Asplenium ascensionis
- Conservation status: Vulnerable (IUCN 3.1)

Scientific classification
- Kingdom: Plantae
- Clade: Tracheophytes
- Division: Polypodiophyta
- Class: Polypodiopsida
- Order: Polypodiales
- Suborder: Aspleniineae
- Family: Aspleniaceae
- Genus: Asplenium
- Species: A. ascensionis
- Binomial name: Asplenium ascensionis S.Watson

= Asplenium ascensionis =

- Genus: Asplenium
- Species: ascensionis
- Authority: S.Watson
- Conservation status: VU

Species of fern in the spleenwort family

Asplenium ascensionis is a species of fern in the family Aspleniaceae that is endemic to Ascension Island. Its natural habitats are receding due to introduced vegetation. It is threatened by habitat loss.

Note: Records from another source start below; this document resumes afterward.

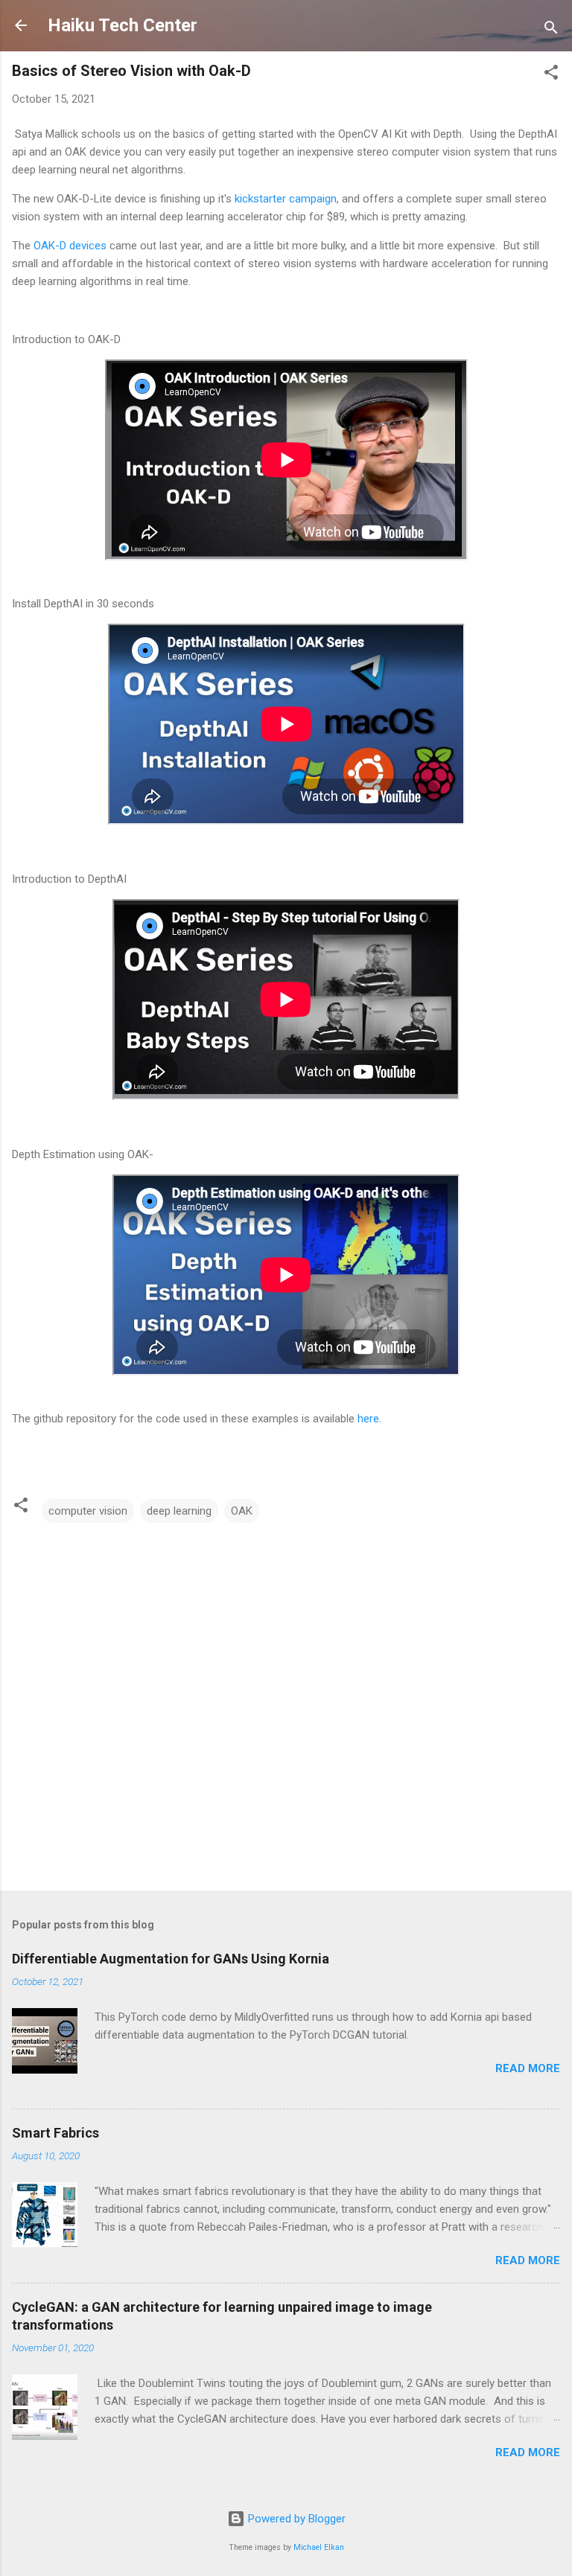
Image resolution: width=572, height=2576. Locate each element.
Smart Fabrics (55, 2133)
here (368, 1418)
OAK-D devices (70, 245)
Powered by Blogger (295, 2518)
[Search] (551, 30)
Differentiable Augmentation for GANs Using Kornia (170, 1958)
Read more (527, 2068)
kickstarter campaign (286, 198)
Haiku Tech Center (122, 25)
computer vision (87, 1511)
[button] (551, 74)
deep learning (179, 1511)
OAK (241, 1511)
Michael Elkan (318, 2547)
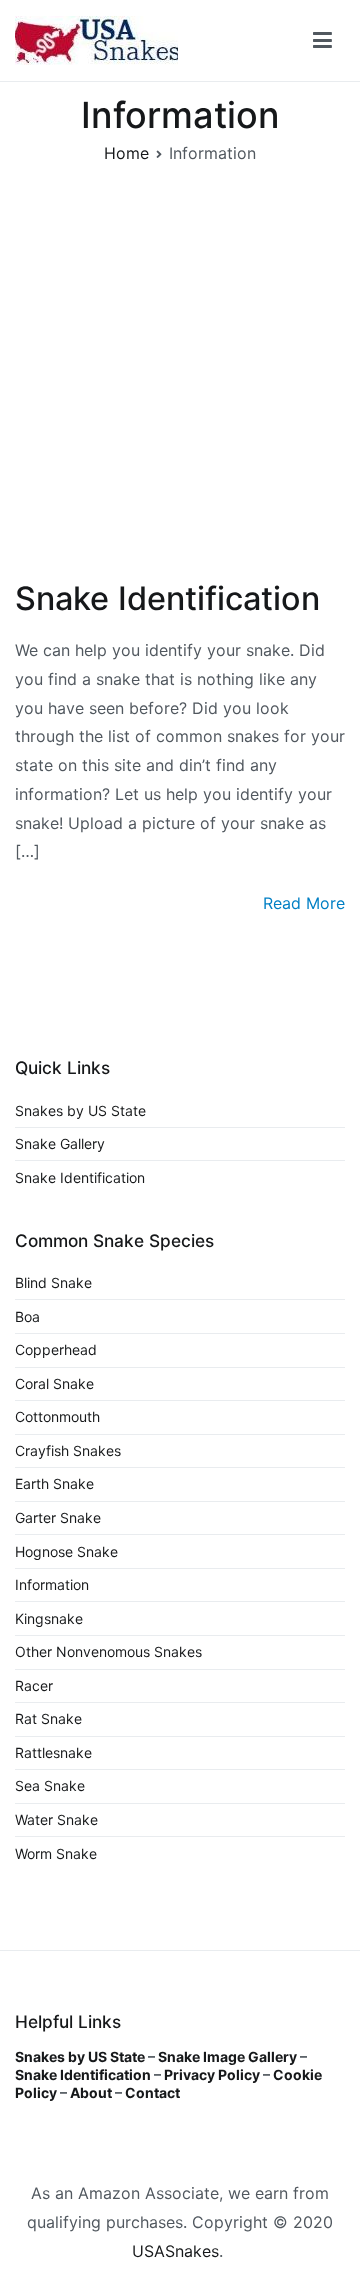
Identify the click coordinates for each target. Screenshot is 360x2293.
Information (52, 1584)
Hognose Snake (66, 1551)
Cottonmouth (57, 1416)
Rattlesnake (53, 1752)
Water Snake (56, 1819)
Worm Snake (56, 1853)
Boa (27, 1316)
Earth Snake (54, 1483)
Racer (34, 1685)
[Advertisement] (180, 378)
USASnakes (175, 2251)
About (91, 2092)
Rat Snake (48, 1718)
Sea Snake (50, 1785)
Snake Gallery (60, 1143)
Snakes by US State (80, 1110)
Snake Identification (167, 598)
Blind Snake (53, 1282)
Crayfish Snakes (68, 1450)
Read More (304, 903)
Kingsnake (49, 1618)
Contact (152, 2092)
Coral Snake (54, 1383)
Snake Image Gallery (227, 2056)
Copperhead (56, 1349)
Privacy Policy (212, 2074)
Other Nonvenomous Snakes (108, 1651)
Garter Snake (58, 1517)
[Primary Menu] (322, 41)
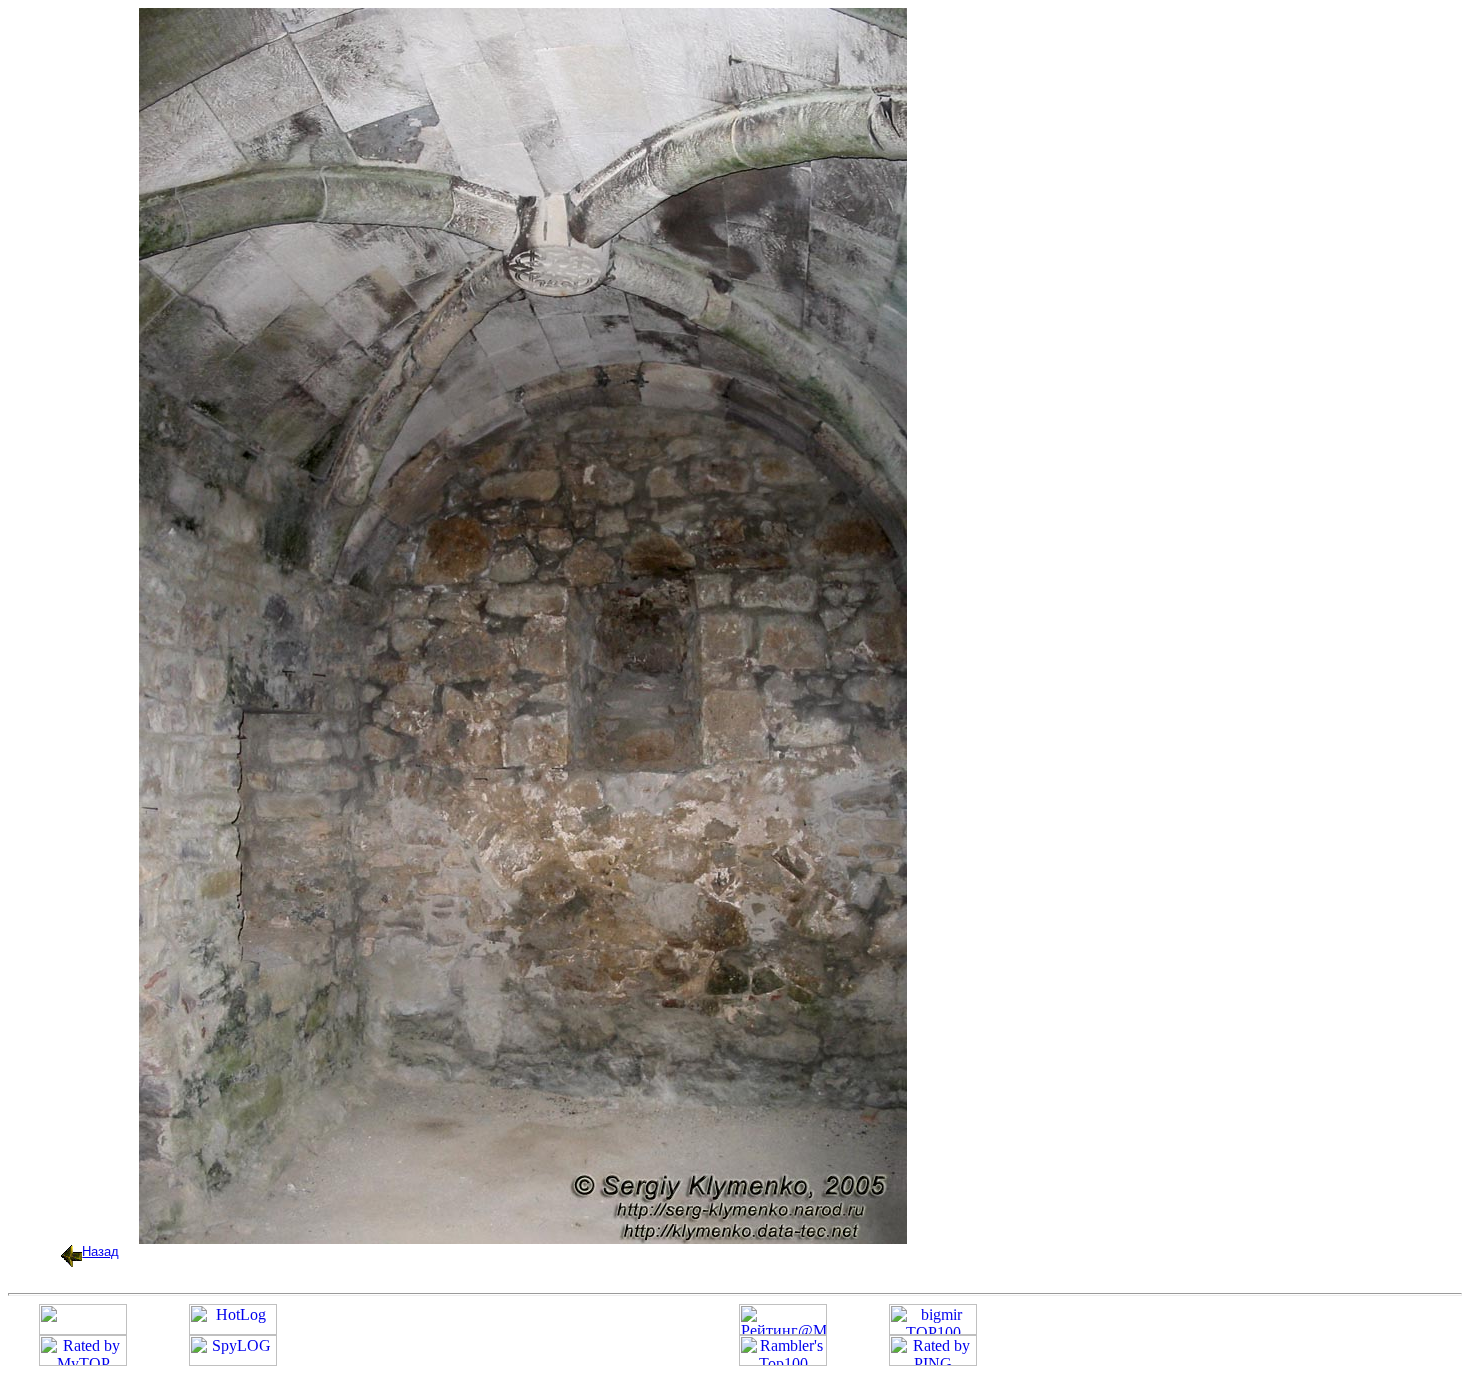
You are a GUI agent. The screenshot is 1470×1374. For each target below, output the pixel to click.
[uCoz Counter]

==Distribution and habitat==
A. ascensionis is endemic to central Ascension Island in the South Atlantic Ocean, where it grows on Green Mountain and the surrounding areas at altitudes of 430-770 m above sea level.

==Description==
A. ascensionis is a small fern with a creeping habit. The fronds measure 3-6 in long with 15–25 irregularly-shaped pinnae on each side.

==Ecology==
Adult A. ascensionis plants are capable of reproducing vegetatively, with small plantlets growing from the tips of the fronds, or sexually, with spores that are dispersed by the wind. Spores seem to require damp, shaded conditions to germinate, with most young plants and gametophytes occurring in sheltered crevices.

==Conservation status==
A. ascensionis is listed as vulnerable by the International Union for the Conservation of Nature under criteria B1ab(iii) and B2ab(iii), based on its restricted area of occupancy and the decline of its habitat. It is primarily threatened by invasive species.

All known populations of A. ascensionis are located within the boundaries of Green Mountain National Park, a protected area, and the species is protected under a local wildlife protection ordinance that prohibits the taking or damaging of scheduled species.